Cities, Borders and Spaces in Intercultural American Literature and Film

By Ana Manzanas, Jesús Benito Sanchez Copyright 2011
    164 Pages
    by Routledge

    188 Pages
    by Routledge

    Thus book examines the spatial morphologies represented in a wide range of contemporary ethnic American literary and cinematic works.
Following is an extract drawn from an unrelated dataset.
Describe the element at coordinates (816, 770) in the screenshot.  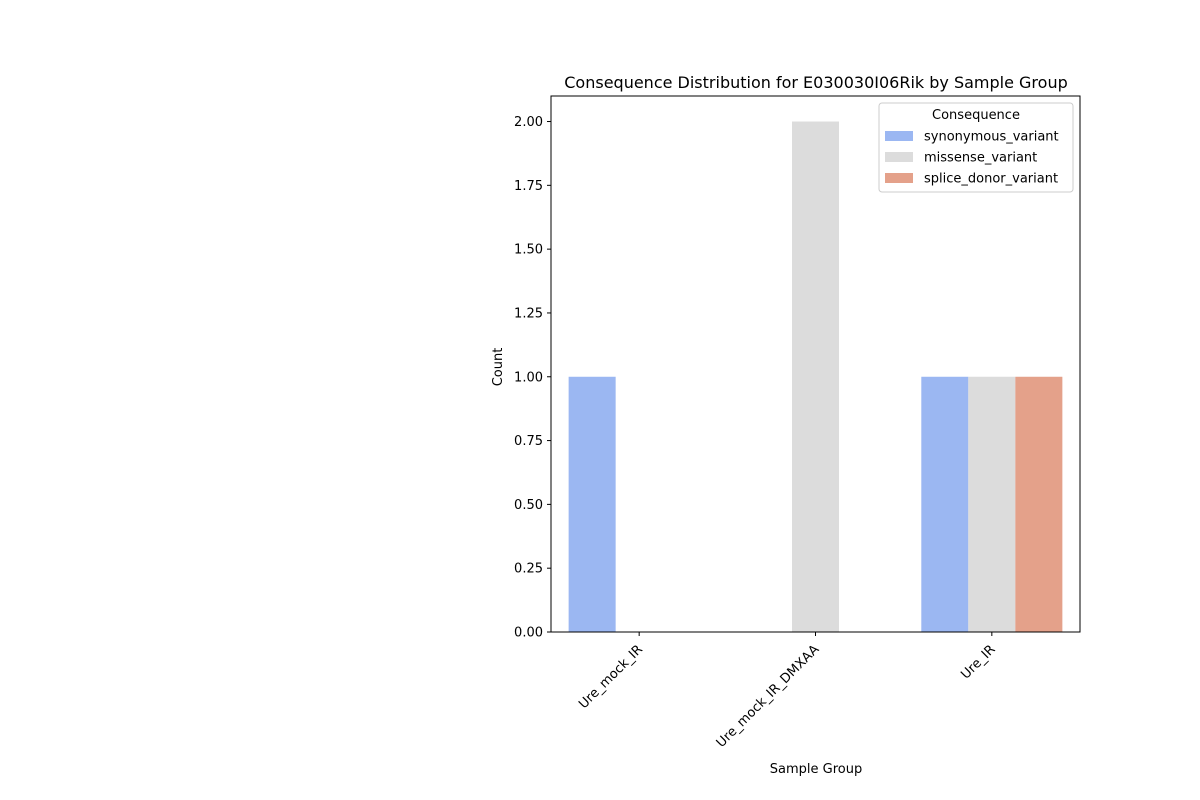
I see `x-axis-label: Sample Group` at that location.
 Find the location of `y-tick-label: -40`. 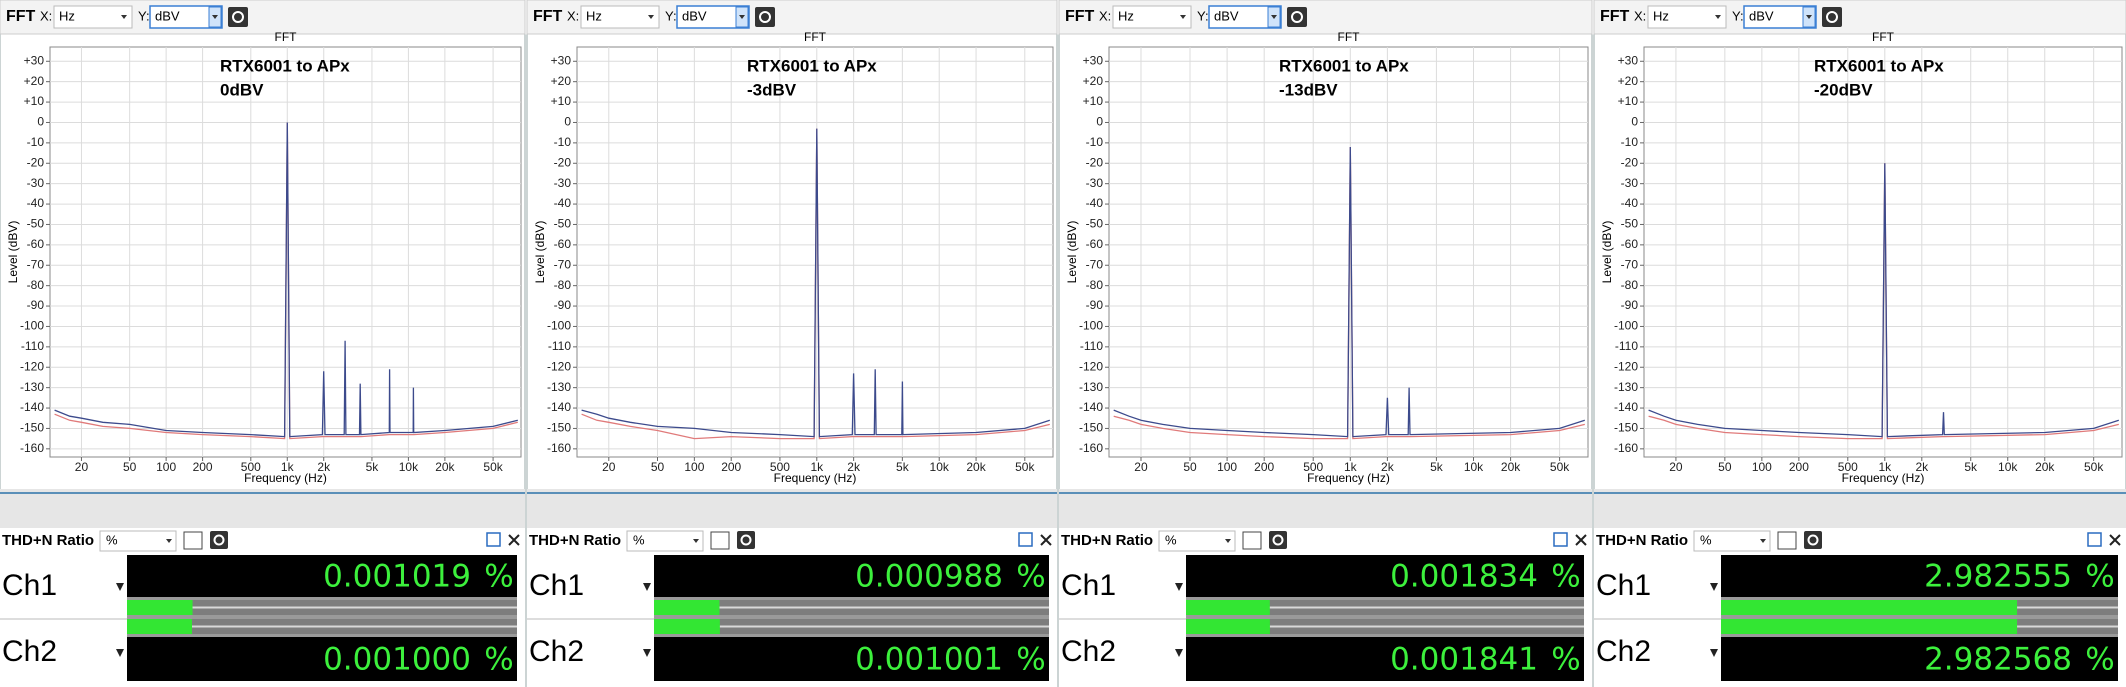

y-tick-label: -40 is located at coordinates (563, 203).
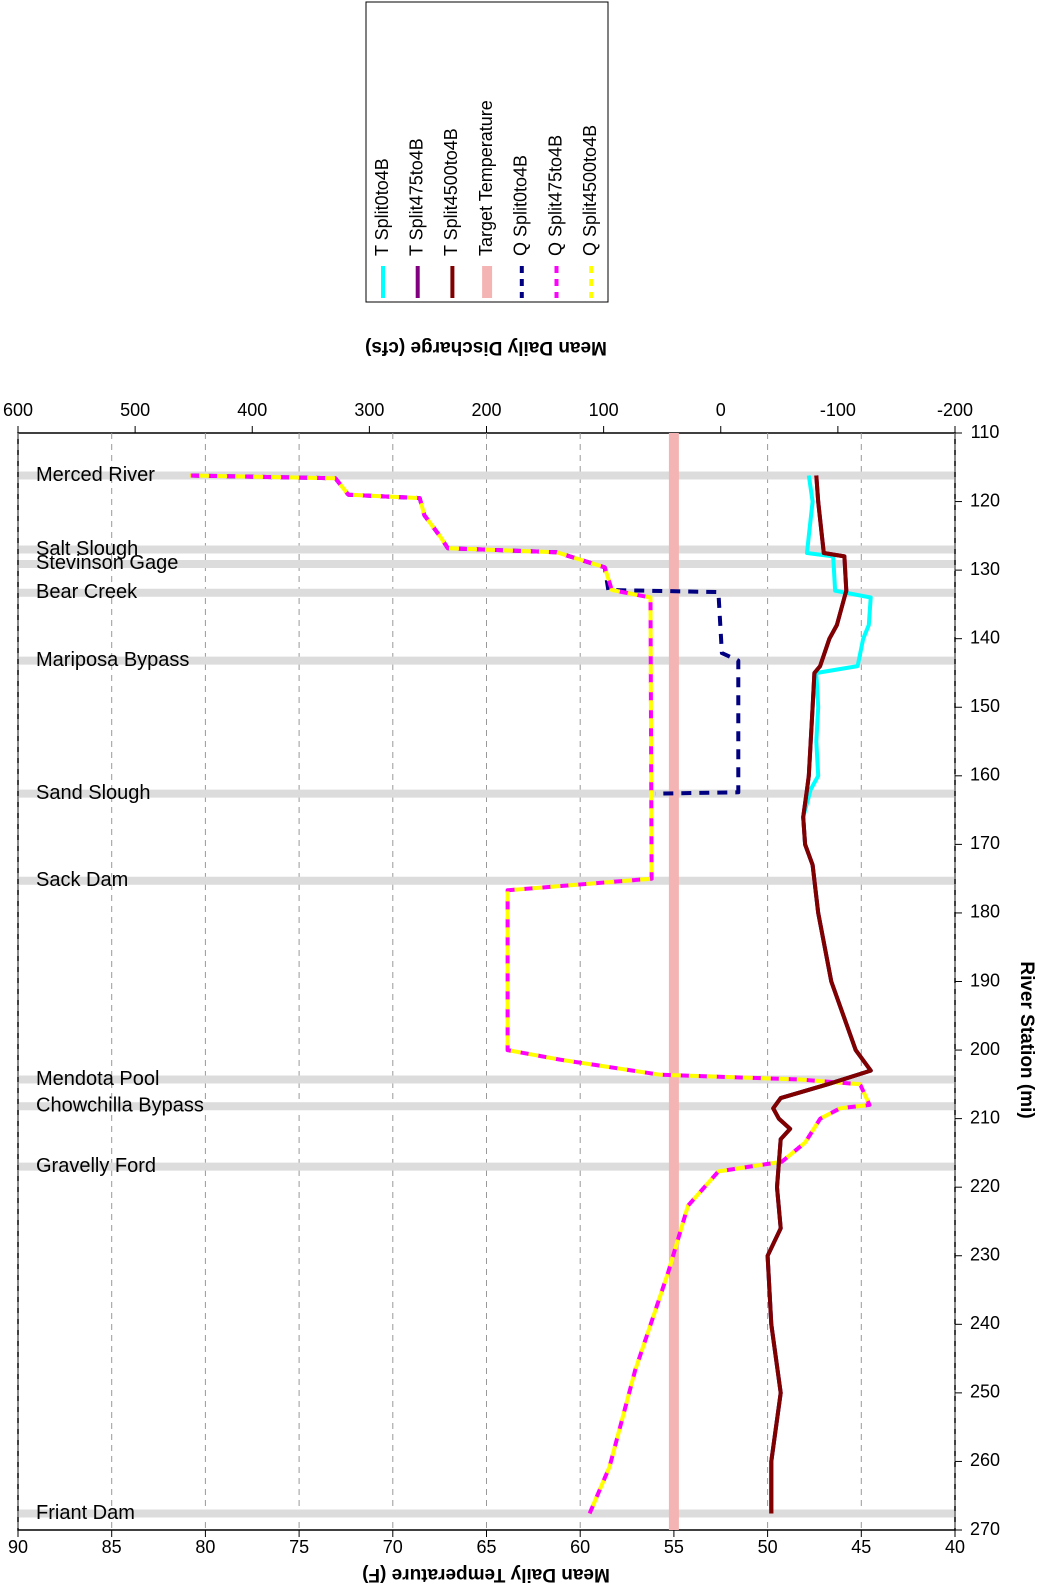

Drawing from Henri Lefebvre’s theorization of space as a living organism, Edward Soja’s writings on the postmetropolis, Marc Augé’s notion of the non-place, Manuel Castells’ space of flows, and Michel de Certeau’s theories of walking as a practice, the volume extends previous theorizations by examining how spatial uses, appropriations, strictures, ruptures, and reconfigurations function in literary texts and films that represent inhabitants of racial-ethnic borderlands and migrational U.S. cities. The authors argue for the necessity of an alternative poetics of place that makes room for those who move beyond the spaces of traditional visibility—displaced and homeless people, undocumented workers, hybrid and/or marginalized populations rendered invisible by the cultural elite, yet often disciplined by agents of surveillance. Building upon Doreen Massey’s conceptualization of liminal space as a sphere in which narratives intersect, clash, or cooperate, this study recasts spatial paradigms to insert an array of emergent geographies of invisibility that the volume traverses via the analysis of works by Chuck Palahniuk, Helena Viramontes, Karen Tei Yamashita, Gloria Anzaldúa, Alejandro Morales, and Li-Young Lee, among others, and films such as Thomas McCarthy’s The Visitor, Steven Spielberg’s The Terminal, and Alejandro Gonzalez Iñárritu’s Babel.

    Introduction: Times Square and the Squaring of Time  1. Chiastic Spaces: Ports of Entry, Ports of Exit  2. The Migrational City in Chuck Plahniuk's Slumming: A Story by Lady Baglady and Helena Viramontes's The Cariboo Cafe  3. Unbounded Cities, Concentric Circles: Karen Tey Yamashita's Tropic of Orange  4. Borderlands: Middle Spaces, Hybrid Bodies  5. The Rhetoric of Cutting: Borders, Scars, Open Wounds  6. Terminal Thinking: Border Narratives, Airport Narratives and the Logic of Detention  7. Conclusion: From the Great Wall to Babel

    Biography

    Ana María Manzanas is Associate Professor of American Literature and Culture at the University of Salamanca, Spain.

    Jesús Benito is Associate Professor of American Literature at the University of Valladolid, Spain.